Ahora piensen en la Ministra Montero, autora directa de la más asombrosa pifia legislativa que se conoce, repitiendo las consignas bobas del «consentimiento en el centro» y el «código de la manada» y echando la culpa a los jueces por aplicar su ley. ¿Es que cree que somos idiotas? De nuevo, no se dirige a usted sino a sus adeptos sectarios que según la demoscopia -y en número menguante- han decidido suspender su incredulidad como si asistieran a una película de Harry Potter. Y ahí están, felices de que su feminismo haya puesto en libertad a más de 100 agresores sexuales y haya aliviado las penas de más de mil. Ni el Baghwan demostró tanto poder sobre sus seguidores.

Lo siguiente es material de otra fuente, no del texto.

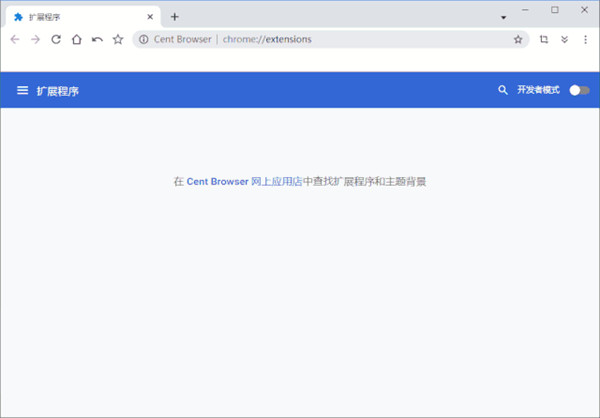Expand hidden toolbar items double chevron
Viewport: 600px width, 418px height.
(x=565, y=39)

Piensen en Pedro Sánchez hablando de «no deseados» para referirse a los efectos de una ley que de una manera asombrosamente irresponsable no previó. O en la ministra Alegría llamando antisistema al partido que le está apoyando para arreglar el desaguisado. ¿Piensan que somos idiotas? Pues eso. El sectarismo, mediante el ajuste de disonancia, nos convierte en idiotas. Y en malos, pero esa es otra historia.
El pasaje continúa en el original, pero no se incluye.